Теперь Мусоргский признал сам, что польские сцены были нужны: резкостью сопоставлений они придавали драме еще большую глубину. По совету Стасова, он ввел монаха Рангони, которого у Пушкина не было. Театр требовал женской роли, а ему, автору, который вводил Марину Мнишек, надо было в первую очередь показать сплетение иезуитских и шляхетских интриг с замыслами Самозванца. Марина превратилась в исполнительницу замысла иезуитов, мечтавших о завоевании России.

Еще острее и резче сделал Мусоргский образ царя-убийцы, отвергнутого совестью народа. Еще полнее обрисовал он характерные типы в опере, вроде хозяйки корчмы. Но всего полнее он изобразил народ. И не напрасно, уже закончив работу, Мусоргский на титульном ее листе написал, что понимает народ как великую личность, одушевленную единой идеей. Так, как он, ее до сих пор никто не показывал: личность эта явилась в опере единственной носительницей идеи справедливости.
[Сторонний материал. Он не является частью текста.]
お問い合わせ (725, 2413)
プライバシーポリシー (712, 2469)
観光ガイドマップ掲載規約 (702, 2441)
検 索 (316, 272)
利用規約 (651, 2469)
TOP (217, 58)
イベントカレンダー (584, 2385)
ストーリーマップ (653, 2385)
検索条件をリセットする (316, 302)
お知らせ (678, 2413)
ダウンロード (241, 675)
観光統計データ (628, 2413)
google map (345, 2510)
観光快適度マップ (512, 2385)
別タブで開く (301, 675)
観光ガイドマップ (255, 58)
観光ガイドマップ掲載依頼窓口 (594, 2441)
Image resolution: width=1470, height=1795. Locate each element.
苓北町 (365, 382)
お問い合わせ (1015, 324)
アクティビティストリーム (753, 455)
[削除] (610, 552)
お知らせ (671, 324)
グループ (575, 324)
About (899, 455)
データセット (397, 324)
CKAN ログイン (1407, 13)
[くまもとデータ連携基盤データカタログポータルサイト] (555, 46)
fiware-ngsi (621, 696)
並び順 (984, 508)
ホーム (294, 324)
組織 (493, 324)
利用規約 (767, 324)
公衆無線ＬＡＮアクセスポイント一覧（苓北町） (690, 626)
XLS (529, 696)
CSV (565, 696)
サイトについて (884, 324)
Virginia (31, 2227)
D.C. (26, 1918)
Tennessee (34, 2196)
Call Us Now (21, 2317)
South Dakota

Она, эта великая личность, отвергла Бориса, сохранила безразличие к дворцовой борьбе, пошла на бунт, в котором видны были язычки пламени революции. В лице юродивого она сказала правду в глаза всем вплоть до царя; царь не осмелился вступить с нею в спор.

Еще Пушкин писал: «Никак не мог упрятать всех моих утей под колпак юродивого – торчат». А уж Мусоргский спустя сорок лет вовсе и не пытался спрятать – они торчали изо всей его оперы.

Нужны были дерзость мысли и очень стойкие взгляды, чтобы в пору, когда в стране подавлялось всякое свободомыслие, проявить верность идеям, провозглашенным в России Герценом, Чернышевским и Добролюбовым. Мусоргский, создавая «Бориса», в полной мере оказался художником, продолжившим в музыке их великое дело.

В первой редакции сцены под Кромами не было – опера заканчивалась смертью Бориса. Теперь же Мусоргский решил закончить ее картиной восстания. Тут были и присланный Борисом боярин Хрущев, которого вяжет толпа; и бродяги-монахи Варлаам и Мисаил, разносящие молву о Самозванце; и польские иезуиты; и Самозванец на белом коне; тут, наконец, был и юродивый, назвавший ранее Бориса убийцей: скорбной его песней, воплотившей в себе страдания народа, завершалась опера.

Подобной сцены не было еще ни у кого. Такого многообразного и цельного образа толпы, буйной, доверчивой, жаждущей справедливости, не создавал еще ни один музыкальный художник.

Друзьям было видно, что создается нечто огромное по размаху, гораздо более широкое, чем в первой редакции. Талант автора от испытаний не надломился, а окреп еще больше.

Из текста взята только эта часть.